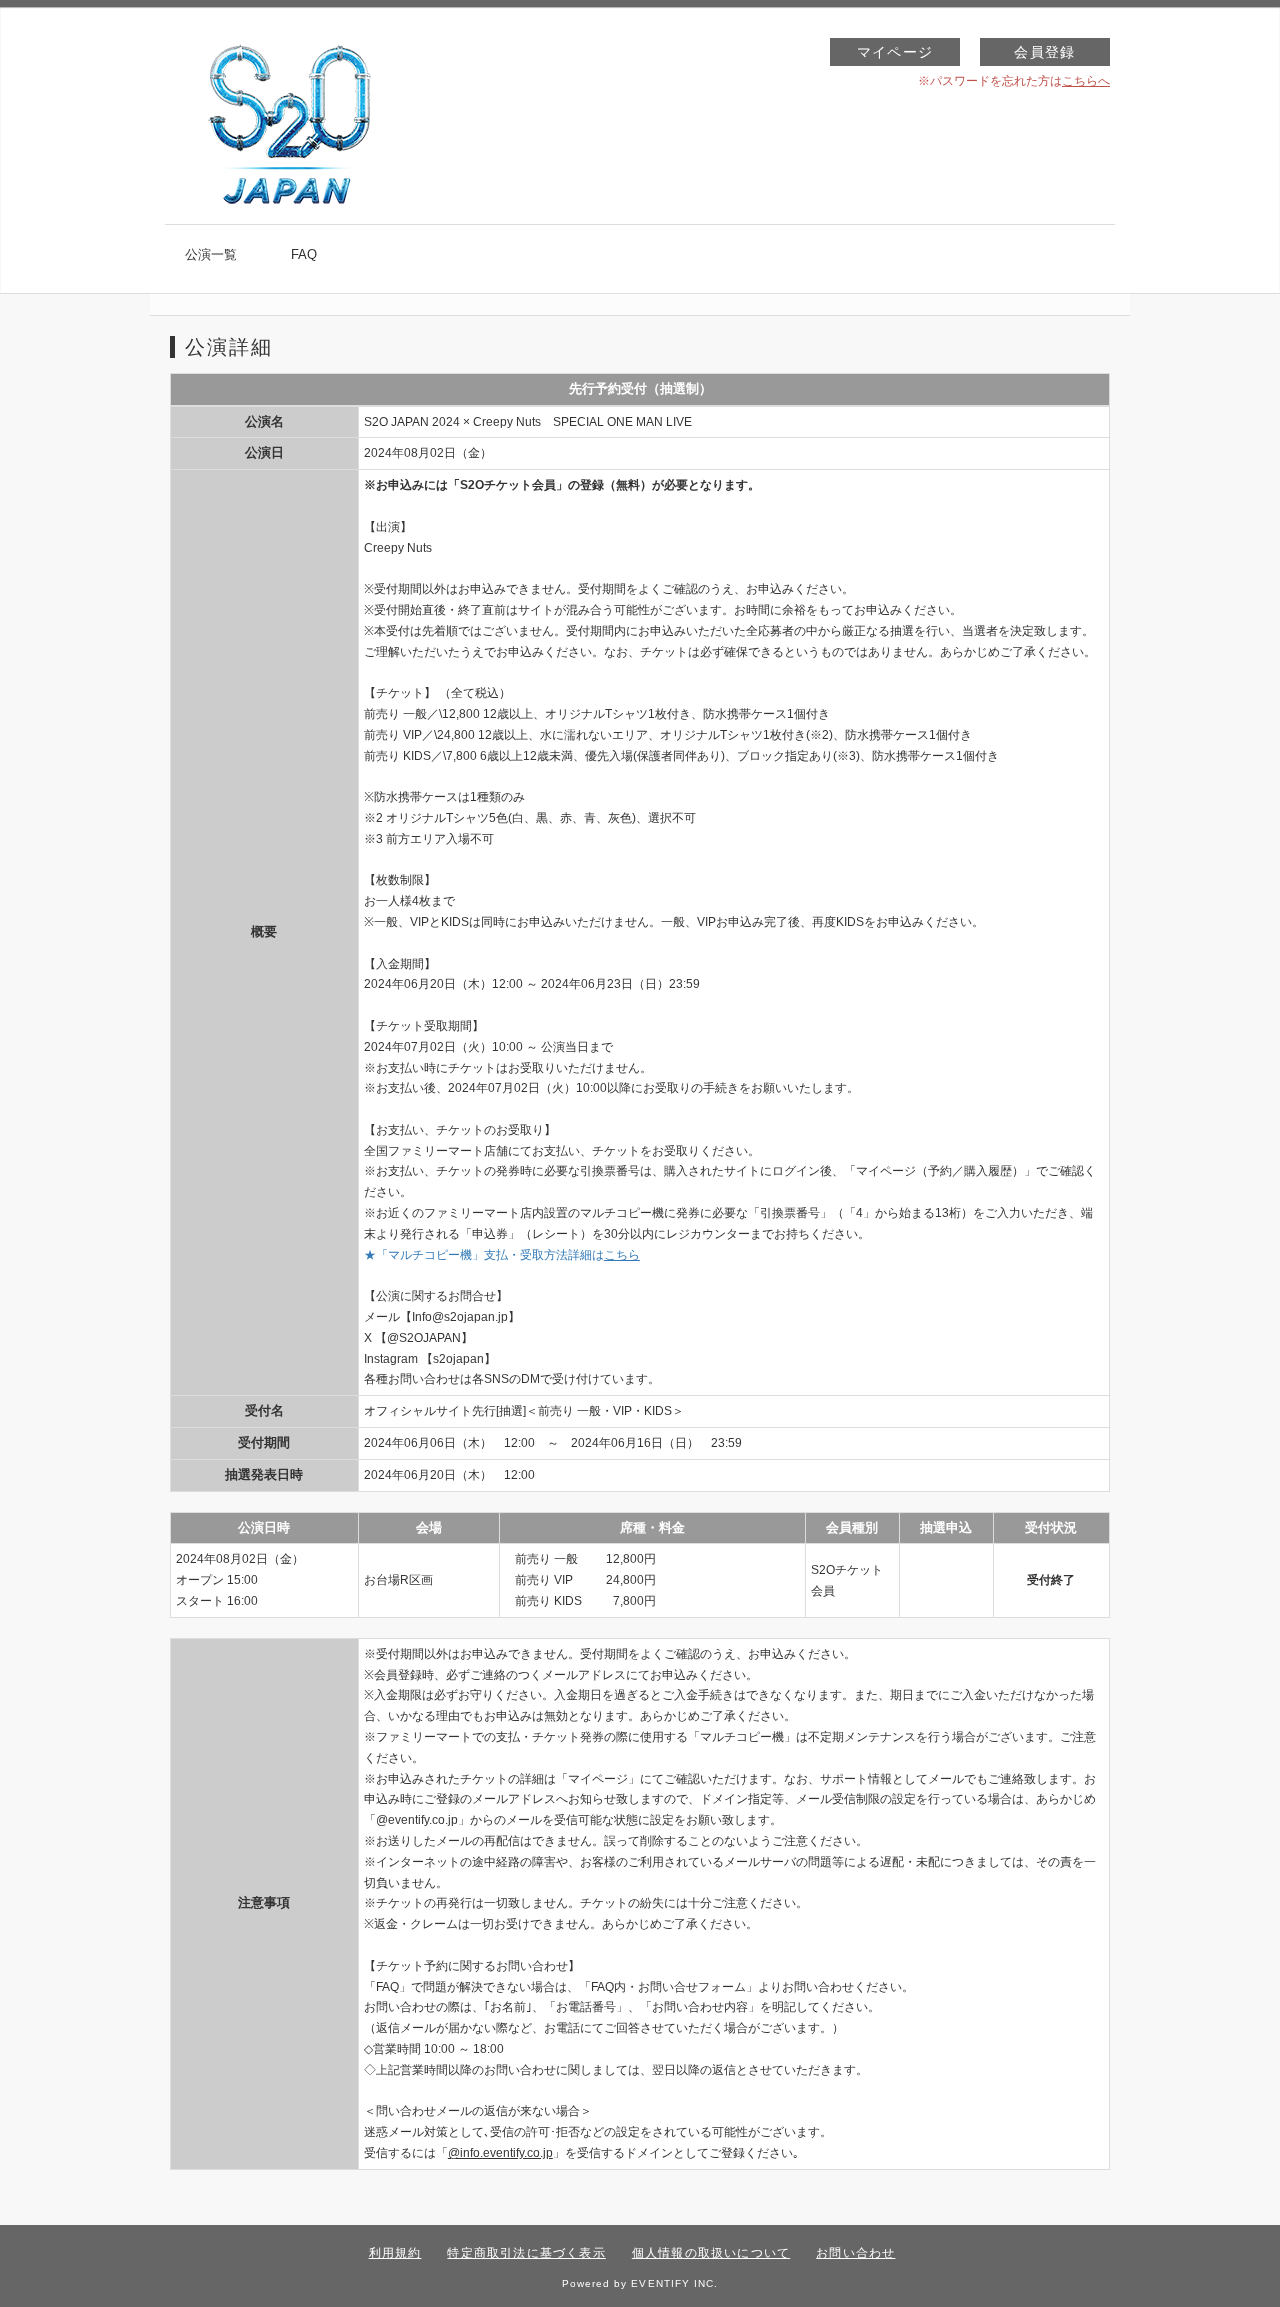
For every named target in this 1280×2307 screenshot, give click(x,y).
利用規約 (395, 2253)
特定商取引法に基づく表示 (526, 2253)
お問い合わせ (855, 2253)
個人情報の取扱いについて (711, 2253)
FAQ (304, 254)
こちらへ (1086, 81)
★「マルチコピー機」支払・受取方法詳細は (502, 1255)
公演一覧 (211, 254)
☆ ☆ ☆ ☆ ☆ ☆ ☆
What is needed
Skipping every picture, reproduce the records word for word.

Answer to the exercise
For every named target in this 1280×2307 screenshot, give click(x,y).
利用規約 (395, 2253)
特定商取引法に基づく表示 (526, 2253)
お問い合わせ (855, 2253)
個人情報の取扱いについて (711, 2253)
FAQ (304, 254)
こちらへ (1086, 81)
★「マルチコピー機」支払・受取方法詳細は (502, 1255)
公演一覧 (211, 254)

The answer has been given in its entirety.